The Shaggs
PHILOSOPHY OF THE WORLD (1969)
Wir sehen: Drei junge Mädchen in eigenartigen Klamotten. Ohne Zweifel, das Artwork dieser LP ist ziemlich schräg. Aber ganz ehrlich: Die Musik auf dem Debütalbum dieser drei amerikanischen Schwestern ist noch viel schräger. Und wie es überhaupt dazu kam, ist wohl am schrägsten: Austin Wiggin aus Fremont, New Hampshire, glaubte tatsächlich, seine Mutter habe hellseherische Fähigkeiten. Sie hatte einst prophezeit, seine Töchter würden große Popstars werden. Als die Zeit gekommen schien, nahm Austin, beseelt von Mamas Weissagung, Dorothy „Dot“, (Gesang/Lead-Gitarre), Betty (Gesang/Rhythmusgitarre) und Helen (Schlagzeug) tatsächlich von der Schule, spendierte Instrumente sowie Musikunterricht und finanzierte diese Plattenaufnahme.

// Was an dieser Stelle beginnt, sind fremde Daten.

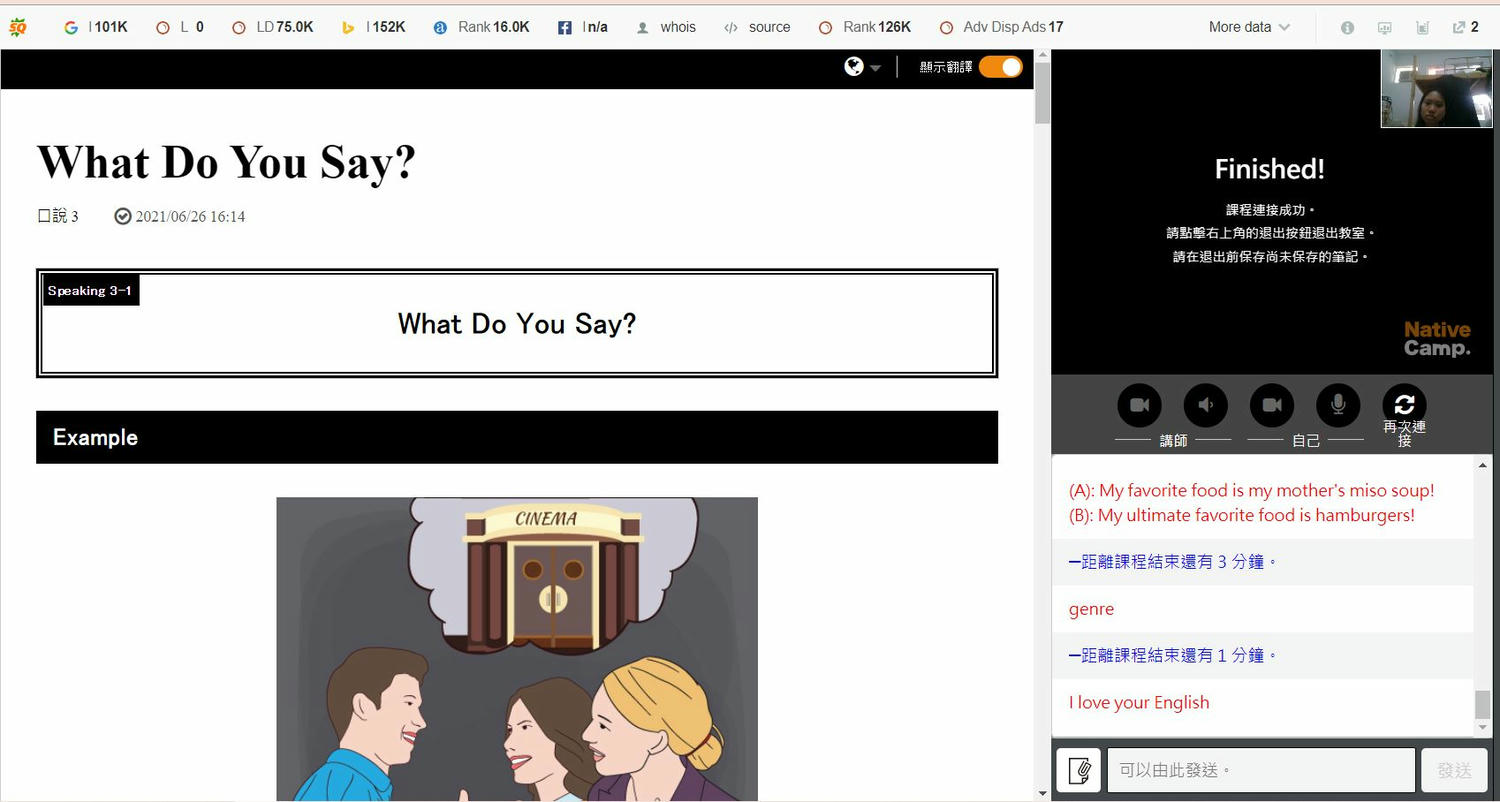Mute your own microphone
This screenshot has height=802, width=1500.
pos(1338,405)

Ganz klar: Man muss The Shaggs mal gehört haben. Die verstimmten Gitarren, die trivialen Texte und nicht zuletzt diese Schlagzeugerin, die grundsätzlich einen anderen Song zu spielen scheint als ihre Schwestern. Das nannten manche Witzbolde „outsider music“, was gemein ist, denn Dot, Betty und Helen waren ja nicht – wie drückt man das jetzt korrekt aus? – irgendwie zurückgeblieben, sondern einfach nur definitiv keine Musikerinnen. Und in einer Zwangslage. „Papa befahl, wir gehorchten“, wie Dot Wiggin in einem späteren Interview zu bedenken gab. Frank Zappa liebte dieses Album, später entdeckten es die Punks und erklärten es zum Kult. Der „Rolling Stone“ nannte es das „vermutlich schlechteste Album, das je aufgenommen wurde“, und erklärte in einem anderen Artikel, The Shaggs klängen wie „lobotomisierte Mitglieder der Trapp-Familie“. Auch nicht nett. Aber es gibt ein Happy End: The Shaggs traten 1999, zum 30. Jubiläum, in New York auf, Dot Wiggin veröffentlichte 2013 ein Soloalbum. Als wahre Erfinderinnen des DIY-Punk sind The Shaggs längst rehabilitiert.